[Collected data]

..........

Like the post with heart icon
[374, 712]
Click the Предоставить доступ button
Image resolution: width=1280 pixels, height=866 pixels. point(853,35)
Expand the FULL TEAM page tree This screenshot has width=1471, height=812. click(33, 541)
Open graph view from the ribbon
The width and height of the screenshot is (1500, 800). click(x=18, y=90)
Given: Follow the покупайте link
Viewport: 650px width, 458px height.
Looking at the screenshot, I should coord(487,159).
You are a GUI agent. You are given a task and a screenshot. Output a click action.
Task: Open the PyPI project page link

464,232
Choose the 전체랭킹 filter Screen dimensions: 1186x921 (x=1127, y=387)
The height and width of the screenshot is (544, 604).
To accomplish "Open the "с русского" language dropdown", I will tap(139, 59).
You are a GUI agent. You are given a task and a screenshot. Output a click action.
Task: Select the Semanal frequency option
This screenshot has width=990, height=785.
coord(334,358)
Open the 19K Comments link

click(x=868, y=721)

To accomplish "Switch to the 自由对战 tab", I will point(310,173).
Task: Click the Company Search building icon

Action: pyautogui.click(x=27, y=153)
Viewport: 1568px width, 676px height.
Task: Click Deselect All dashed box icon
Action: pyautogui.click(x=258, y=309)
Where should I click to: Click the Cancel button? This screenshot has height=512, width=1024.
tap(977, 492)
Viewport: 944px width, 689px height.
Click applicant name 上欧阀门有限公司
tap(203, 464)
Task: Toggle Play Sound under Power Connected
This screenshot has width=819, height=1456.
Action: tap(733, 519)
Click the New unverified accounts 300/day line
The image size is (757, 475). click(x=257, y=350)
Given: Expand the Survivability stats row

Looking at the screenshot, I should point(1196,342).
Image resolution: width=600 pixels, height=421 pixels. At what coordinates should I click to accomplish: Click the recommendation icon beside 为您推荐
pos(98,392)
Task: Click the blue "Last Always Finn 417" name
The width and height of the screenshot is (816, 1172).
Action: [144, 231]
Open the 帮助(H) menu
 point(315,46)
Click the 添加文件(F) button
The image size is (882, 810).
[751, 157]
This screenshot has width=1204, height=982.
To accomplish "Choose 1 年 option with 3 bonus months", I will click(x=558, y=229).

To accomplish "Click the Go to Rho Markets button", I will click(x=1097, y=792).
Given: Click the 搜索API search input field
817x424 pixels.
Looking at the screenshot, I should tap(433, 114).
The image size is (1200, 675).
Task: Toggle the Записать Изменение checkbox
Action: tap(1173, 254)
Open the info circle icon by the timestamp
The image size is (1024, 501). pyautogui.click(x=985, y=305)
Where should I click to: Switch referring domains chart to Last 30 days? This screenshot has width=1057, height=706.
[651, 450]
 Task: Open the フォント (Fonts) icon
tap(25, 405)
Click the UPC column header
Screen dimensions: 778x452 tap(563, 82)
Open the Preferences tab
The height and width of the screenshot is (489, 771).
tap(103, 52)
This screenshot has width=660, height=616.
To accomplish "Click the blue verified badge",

..........

• [Aim of the task]: Copy out the records once more. Match them exactly.

• [Written solution]:
Like the post with heart icon
[374, 712]
Click the Предоставить доступ button
Image resolution: width=1280 pixels, height=866 pixels. point(853,35)
Expand the FULL TEAM page tree This screenshot has width=1471, height=812. click(33, 541)
Open graph view from the ribbon
The width and height of the screenshot is (1500, 800). click(x=18, y=90)
Given: Follow the покупайте link
Viewport: 650px width, 458px height.
Looking at the screenshot, I should coord(487,159).
You are a GUI agent. You are given a task and a screenshot. Output a click action.
Task: Open the PyPI project page link

464,232
Choose the 전체랭킹 filter Screen dimensions: 1186x921 (x=1127, y=387)
The height and width of the screenshot is (544, 604).
To accomplish "Open the "с русского" language dropdown", I will tap(139, 59).
You are a GUI agent. You are given a task and a screenshot. Output a click action.
Task: Select the Semanal frequency option
This screenshot has width=990, height=785.
coord(334,358)
Open the 19K Comments link

click(x=868, y=721)

To accomplish "Switch to the 自由对战 tab", I will point(310,173).
Task: Click the Company Search building icon

Action: pyautogui.click(x=27, y=153)
Viewport: 1568px width, 676px height.
Task: Click Deselect All dashed box icon
Action: pyautogui.click(x=258, y=309)
Where should I click to: Click the Cancel button? This screenshot has height=512, width=1024.
tap(977, 492)
Viewport: 944px width, 689px height.
Click applicant name 上欧阀门有限公司
tap(203, 464)
Task: Toggle Play Sound under Power Connected
This screenshot has width=819, height=1456.
Action: tap(733, 519)
Click the New unverified accounts 300/day line
The image size is (757, 475). click(x=257, y=350)
Given: Expand the Survivability stats row

Looking at the screenshot, I should point(1196,342).
Image resolution: width=600 pixels, height=421 pixels. At what coordinates should I click to accomplish: Click the recommendation icon beside 为您推荐
pos(98,392)
Task: Click the blue "Last Always Finn 417" name
The width and height of the screenshot is (816, 1172).
Action: [144, 231]
Open the 帮助(H) menu
 point(315,46)
Click the 添加文件(F) button
The image size is (882, 810).
[751, 157]
This screenshot has width=1204, height=982.
To accomplish "Choose 1 年 option with 3 bonus months", I will click(x=558, y=229).

To accomplish "Click the Go to Rho Markets button", I will click(x=1097, y=792).
Given: Click the 搜索API search input field
817x424 pixels.
Looking at the screenshot, I should tap(433, 114).
The image size is (1200, 675).
Task: Toggle the Записать Изменение checkbox
Action: tap(1173, 254)
Open the info circle icon by the timestamp
The image size is (1024, 501). pyautogui.click(x=985, y=305)
Where should I click to: Switch referring domains chart to Last 30 days? This screenshot has width=1057, height=706.
[651, 450]
 Task: Open the フォント (Fonts) icon
tap(25, 405)
Click the UPC column header
Screen dimensions: 778x452 tap(563, 82)
Open the Preferences tab
The height and width of the screenshot is (489, 771).
tap(103, 52)
This screenshot has width=660, height=616.
To accomplish "Click the blue verified badge",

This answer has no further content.